How to improve voter turnout

Posted in General at 2:26 pm by mshiltonj

After the dismally pathetic and disappointing turnout in the past election, Ryan Teague Beckwith over at WakePol has four ideas to improve voter turnout. I’ve got a few ideas of my own…

  1. Stop letting the General Assembly draw district lines to guarantee safe and non-competitive seats.
  2. Stop making it so hard for candidates to get on the ballot. It’s easier for political parties to get on the ballot in Iraq than it is in North Carolina.
  3. Start using Instant Runoff Voting
  4. Move toward Proportional Representation instead of the winner-take-all system we have now, so that even minorities — political minorities (and I mean “other than Democrat and Republican”) — can have a vested interest in the system, instead of the massive apathy we have now.

Talking about making Election Day a holiday is just polishing the brass on the Titanic. You are not going to significantly increase voter turnout and still maintain the status quo. And you are not going to get high voter turnout without the prospect of drastic change. A sudden increase in voter interest will not be to tell everyone that things are just hunky-dory.

Politicians know this. The system is the way it is, if not by design, then by happy coincidence. There is no motivation to reform the system by those most able to implement the reform. Quite the contrary, they are very comfortable and don’t want to change anything. The fewer choices, where they are the only choice, and fewer people — their people — voting is exactly what they want.

I find the hollow lip service to the contrary completely insulting.

Lookup H88 (The Electoral “Fairness” Act) and notice the changes the GA made once it got to the floor.

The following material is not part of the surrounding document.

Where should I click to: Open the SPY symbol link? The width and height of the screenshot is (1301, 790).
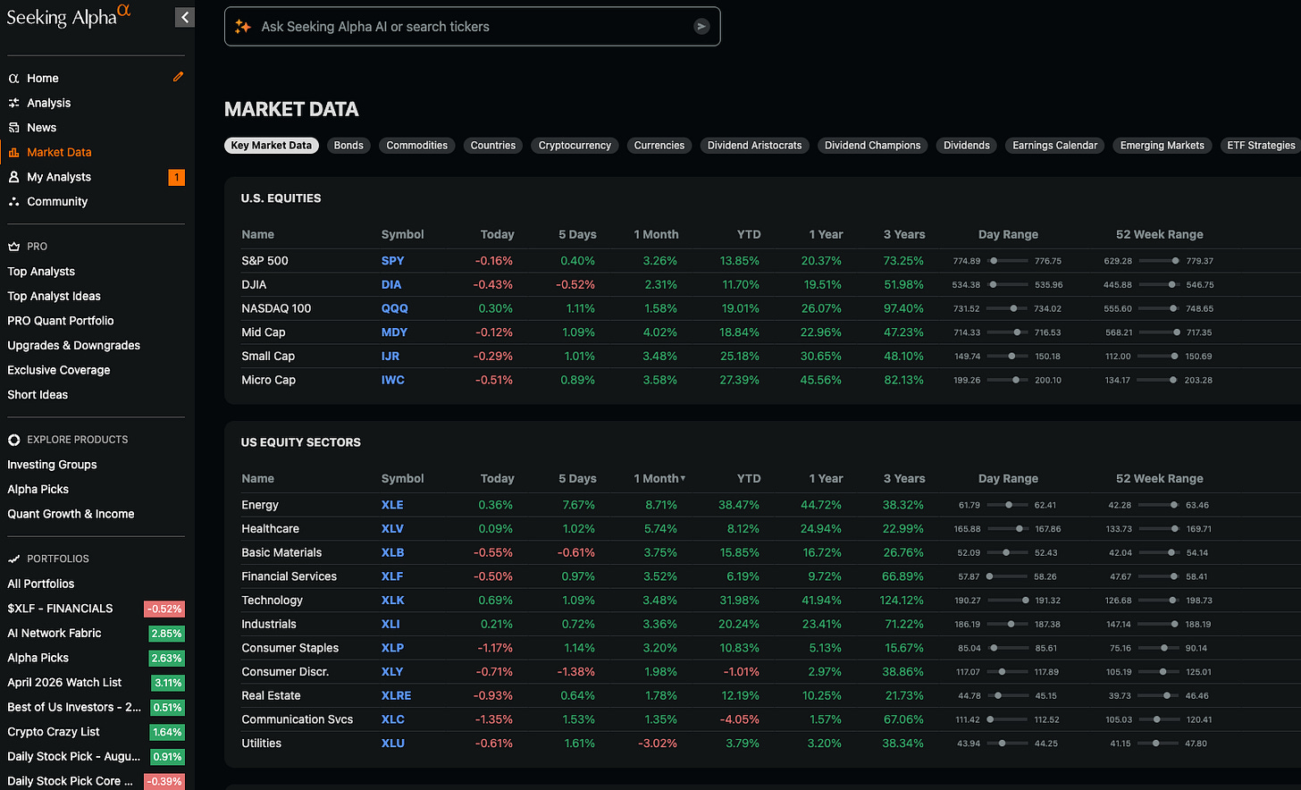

I was there in the morning when the bill passed out of committee, and I was foolishly optimistic. What the GA did on the floor (at 1:00 in the morning, I might add) was a world-class sandbag.

Janet Cowell doesn’t like the bill. She ruminates: “There are practical considerations that have to be weighed. The question is: Do you knowingly hand over the majority to the Republicans?” At least she’s honest and doesn’t make any qualms about the fact that the onerous ballot access barriers exist to protect the status quo.

We live in a political duopoly. Voters are smart enough to know they are only being given a choice between Tweedle Dee and Tweedle Dum. What waste their time on such a choice? They know it doesn’t really matter which of the two parties are in charge.

Until the Democrats and Republicans stop getting to decide who their competition is, voter apathy will continue. But they like things just the way they are, much to our dismay.

One of my favorite quotes came from JFK: “Those who make peaceful revolution impossible will make violent revolution inevitable.”